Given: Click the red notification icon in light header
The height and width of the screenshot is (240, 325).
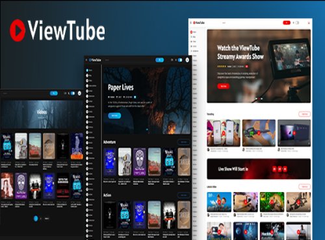Looking at the screenshot, I should pos(309,23).
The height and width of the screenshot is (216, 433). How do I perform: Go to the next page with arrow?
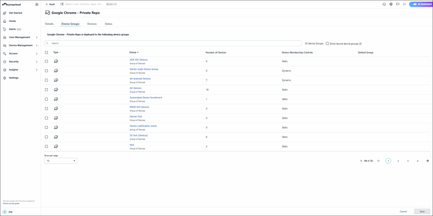tap(427, 161)
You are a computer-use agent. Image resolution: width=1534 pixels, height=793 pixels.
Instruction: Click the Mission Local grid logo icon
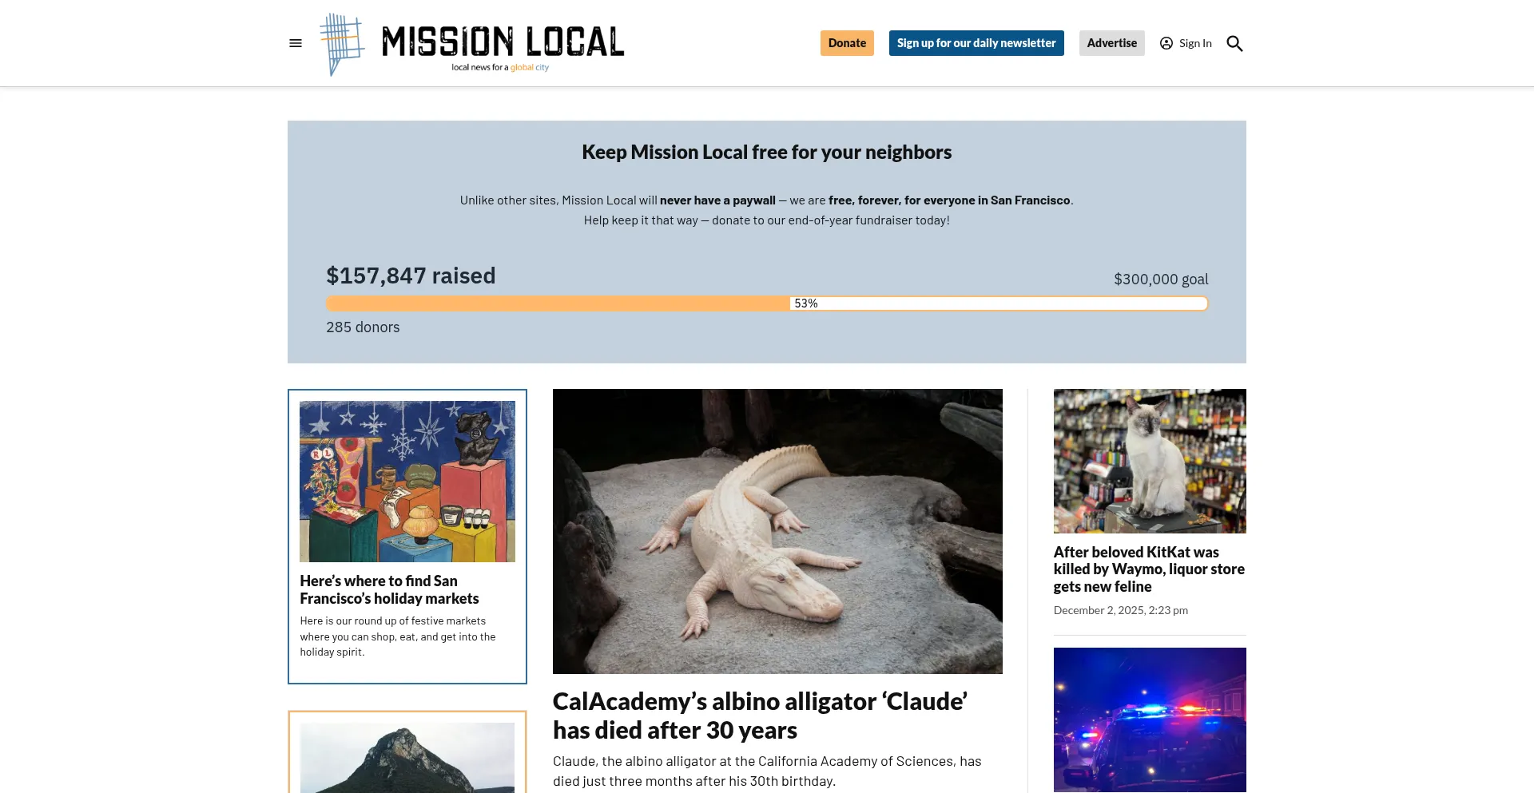(341, 44)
* * * * *
## PROBLEM:
Write out again the lines from the one with "The height and width of the screenshot is (240, 325)." through the end of the records exactly, without any of the pictures.

## FINISHED EXERCISE:
The height and width of the screenshot is (240, 325).
Looking at the screenshot, I should pos(309,23).
The height and width of the screenshot is (216, 433). How do I perform: Go to the next page with arrow?
tap(427, 161)
You are a computer-use agent. Image resolution: width=1534 pixels, height=793 pixels.
Instruction: Click the Mission Local grid logo icon
(341, 44)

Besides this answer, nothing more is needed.